Graphs the distribution of GC content per read next to a theoretical distribution calculated from the data. Deviation from the theoretical distribution causes warning or failure.





The graphs above show what the typical results look like for PASS/WARN/FAIL.  There appears to be a set of GC rich reads (circled peaks) that creates a wider theoretical distribution in the WARN and FAIL samples. These could be unusually abundant GC-rich transcripts (PCR duplicates or just highly expressed genes) that are from H. influenzae or it could be contamination.

I pursued this idea and made the following graph:

 

This graph shows a couple things. One is that the samples with the best GC distribution were aligned best to the H. influenzae reference genome. The second thing is that the old samples tended to fail the test more than the new samples (and tend to not align as well). 45% of the old samples fail and only 5% of the new ones do. This supports the idea I offered in the previous post that the newer samples are less contaminated.

If contamination is causing the test to fail in most of the cases, I would say it’s not that big of a deal since more than 97% of the reads still align to the reference genome (meaning contamination probably represents less than 3% of the reads)

Per base N content
168 PASS, 24 WARN, 0 FAIL

An N is used in place of a nucleotide when Illumina cannot determine a base during sequencing. This test raises a warning if any base position in a read has more than 5% N’s. All samples with a warning are old samples and are the second read (R2), similar to the first test. As you may guess, the last nucleotide is the one failing the test – it appears that about 10-15% of the nucleotides in the last position are N’s. This is not surprising considering the base quality in this position is terrible.

Anyway, this is not a problem. Moving on. . .
Sequence Length Distribution
192 PASS, 0 WARN, 0 FAIL

This test makes sure all the reads are the same length and will fail if even one base is not the correct length. Since everything passed, everything should be the same length (which is 101 bases for both old and new samples).

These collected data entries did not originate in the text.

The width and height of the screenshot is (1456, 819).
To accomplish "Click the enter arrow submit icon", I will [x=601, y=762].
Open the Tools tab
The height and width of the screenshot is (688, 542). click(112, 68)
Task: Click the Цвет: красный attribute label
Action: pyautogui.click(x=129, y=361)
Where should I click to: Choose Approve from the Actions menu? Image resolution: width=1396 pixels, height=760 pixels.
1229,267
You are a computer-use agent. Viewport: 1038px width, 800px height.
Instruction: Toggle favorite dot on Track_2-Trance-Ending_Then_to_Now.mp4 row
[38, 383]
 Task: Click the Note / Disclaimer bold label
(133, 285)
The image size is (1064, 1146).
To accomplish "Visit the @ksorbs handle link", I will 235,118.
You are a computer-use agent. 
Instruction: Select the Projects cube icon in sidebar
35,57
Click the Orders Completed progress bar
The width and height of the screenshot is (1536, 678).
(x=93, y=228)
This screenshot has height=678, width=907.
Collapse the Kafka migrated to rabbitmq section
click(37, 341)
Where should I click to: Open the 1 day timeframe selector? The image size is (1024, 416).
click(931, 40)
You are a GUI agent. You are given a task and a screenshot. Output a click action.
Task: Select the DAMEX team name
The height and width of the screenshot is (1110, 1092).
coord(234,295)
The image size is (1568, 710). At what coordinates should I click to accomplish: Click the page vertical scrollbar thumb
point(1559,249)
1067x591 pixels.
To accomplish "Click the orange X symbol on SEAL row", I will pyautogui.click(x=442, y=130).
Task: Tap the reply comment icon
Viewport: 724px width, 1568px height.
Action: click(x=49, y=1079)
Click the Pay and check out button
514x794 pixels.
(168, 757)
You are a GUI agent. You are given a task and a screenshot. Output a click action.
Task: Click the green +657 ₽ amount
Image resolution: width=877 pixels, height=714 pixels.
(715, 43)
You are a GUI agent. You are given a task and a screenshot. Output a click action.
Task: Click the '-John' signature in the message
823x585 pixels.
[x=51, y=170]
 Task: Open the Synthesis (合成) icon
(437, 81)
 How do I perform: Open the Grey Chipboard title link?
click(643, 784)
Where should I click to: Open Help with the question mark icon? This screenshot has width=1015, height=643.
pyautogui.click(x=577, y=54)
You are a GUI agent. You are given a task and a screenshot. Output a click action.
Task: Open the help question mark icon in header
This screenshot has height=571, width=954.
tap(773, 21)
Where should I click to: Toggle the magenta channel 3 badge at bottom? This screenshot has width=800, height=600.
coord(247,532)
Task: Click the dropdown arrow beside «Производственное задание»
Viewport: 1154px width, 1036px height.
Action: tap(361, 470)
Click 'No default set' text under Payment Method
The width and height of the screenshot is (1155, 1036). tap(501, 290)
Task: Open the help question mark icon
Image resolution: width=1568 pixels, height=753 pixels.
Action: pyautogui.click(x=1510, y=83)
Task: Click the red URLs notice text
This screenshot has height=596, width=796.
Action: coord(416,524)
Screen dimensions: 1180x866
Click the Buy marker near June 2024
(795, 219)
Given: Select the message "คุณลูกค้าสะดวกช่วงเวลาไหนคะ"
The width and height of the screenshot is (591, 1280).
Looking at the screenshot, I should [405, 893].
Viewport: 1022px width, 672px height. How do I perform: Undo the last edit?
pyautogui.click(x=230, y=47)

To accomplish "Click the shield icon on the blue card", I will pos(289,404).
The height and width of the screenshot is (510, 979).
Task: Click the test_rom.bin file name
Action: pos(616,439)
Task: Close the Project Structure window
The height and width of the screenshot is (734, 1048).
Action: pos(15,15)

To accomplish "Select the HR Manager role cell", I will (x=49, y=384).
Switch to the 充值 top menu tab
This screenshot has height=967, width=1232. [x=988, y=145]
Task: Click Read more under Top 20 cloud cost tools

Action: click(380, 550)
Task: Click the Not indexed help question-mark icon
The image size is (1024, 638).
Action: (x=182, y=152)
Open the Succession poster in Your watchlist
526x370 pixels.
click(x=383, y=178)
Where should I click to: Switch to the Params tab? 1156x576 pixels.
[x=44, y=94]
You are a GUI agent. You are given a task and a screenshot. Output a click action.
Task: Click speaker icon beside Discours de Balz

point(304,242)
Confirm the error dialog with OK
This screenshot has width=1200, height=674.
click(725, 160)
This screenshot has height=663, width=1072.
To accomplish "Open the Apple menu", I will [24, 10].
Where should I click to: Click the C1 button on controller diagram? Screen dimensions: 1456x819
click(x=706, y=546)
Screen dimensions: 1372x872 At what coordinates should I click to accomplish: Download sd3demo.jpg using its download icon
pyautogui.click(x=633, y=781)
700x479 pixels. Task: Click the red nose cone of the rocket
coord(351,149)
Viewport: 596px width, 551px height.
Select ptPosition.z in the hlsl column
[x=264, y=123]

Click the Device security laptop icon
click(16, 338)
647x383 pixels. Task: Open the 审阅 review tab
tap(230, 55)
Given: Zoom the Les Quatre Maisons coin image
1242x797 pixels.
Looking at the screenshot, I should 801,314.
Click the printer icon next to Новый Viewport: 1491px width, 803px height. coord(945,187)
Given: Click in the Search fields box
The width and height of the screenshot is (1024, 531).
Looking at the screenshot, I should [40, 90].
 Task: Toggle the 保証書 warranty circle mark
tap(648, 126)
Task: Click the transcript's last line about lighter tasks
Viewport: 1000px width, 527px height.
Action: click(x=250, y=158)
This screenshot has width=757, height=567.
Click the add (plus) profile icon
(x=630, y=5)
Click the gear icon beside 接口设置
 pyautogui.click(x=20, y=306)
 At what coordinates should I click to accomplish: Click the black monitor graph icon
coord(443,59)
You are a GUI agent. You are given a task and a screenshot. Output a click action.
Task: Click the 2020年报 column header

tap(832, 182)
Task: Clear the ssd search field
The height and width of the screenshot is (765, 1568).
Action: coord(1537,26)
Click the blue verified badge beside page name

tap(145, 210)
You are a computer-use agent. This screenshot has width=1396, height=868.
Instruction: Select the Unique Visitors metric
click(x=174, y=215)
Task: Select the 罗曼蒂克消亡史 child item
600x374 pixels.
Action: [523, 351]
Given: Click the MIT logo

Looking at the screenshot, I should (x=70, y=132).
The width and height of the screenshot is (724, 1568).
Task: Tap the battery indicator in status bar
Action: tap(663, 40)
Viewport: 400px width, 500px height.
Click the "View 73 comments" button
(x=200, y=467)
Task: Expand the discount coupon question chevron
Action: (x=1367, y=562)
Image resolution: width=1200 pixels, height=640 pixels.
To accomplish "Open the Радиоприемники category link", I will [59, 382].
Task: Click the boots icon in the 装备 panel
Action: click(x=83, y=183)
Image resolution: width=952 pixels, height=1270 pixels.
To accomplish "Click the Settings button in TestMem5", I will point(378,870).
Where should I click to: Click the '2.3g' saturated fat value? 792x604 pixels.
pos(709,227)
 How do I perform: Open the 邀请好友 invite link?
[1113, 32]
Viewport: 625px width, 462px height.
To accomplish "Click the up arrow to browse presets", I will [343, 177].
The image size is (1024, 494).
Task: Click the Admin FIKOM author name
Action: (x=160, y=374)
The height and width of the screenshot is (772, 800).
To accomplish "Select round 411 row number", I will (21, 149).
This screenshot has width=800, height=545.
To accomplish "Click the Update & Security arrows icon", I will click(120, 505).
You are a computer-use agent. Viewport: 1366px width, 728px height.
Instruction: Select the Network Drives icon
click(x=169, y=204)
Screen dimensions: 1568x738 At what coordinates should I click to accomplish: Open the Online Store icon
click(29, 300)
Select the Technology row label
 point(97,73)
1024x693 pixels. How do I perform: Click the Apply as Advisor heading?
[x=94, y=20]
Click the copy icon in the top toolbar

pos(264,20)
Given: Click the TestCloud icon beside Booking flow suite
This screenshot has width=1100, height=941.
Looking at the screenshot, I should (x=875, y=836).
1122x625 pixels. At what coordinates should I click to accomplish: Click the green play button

Sequence Duplication Levels
0 PASS, 0 WARN, 192 FAIL

This counts the number of duplicated reads and will fail if more than 50% are duplicated. I have analyzed duplication in the previous post, all that needs to be said here is that because this is an RNA-seq dataset, we expect a lot of duplication so this result is unsurprising.

Overrepresented sequences
0 PASS, 186 WARN, 6 FAIL

I will address this one in the next post in this series.

Kmer Content
0 PASS, 185 WARN, 7 FAIL

Detects if there’s an enrichment of any particular 5-mer in the dataset. Due to bias in “random” priming and high duplication rate, it’s likely that many 5-mers are overrepresented. As such, I won’t take the time to look at this carefully. At least not at this point.

2 comments:

Rosie Redfield said...

Are the new sets of reads longer than the old ones? If so this could cause them to align better.

Rosie Redfield said...

I just checked the base compositions of H. influenzae's ribosomal RNAs: 16S: 51.9%; 23S: 49.8%.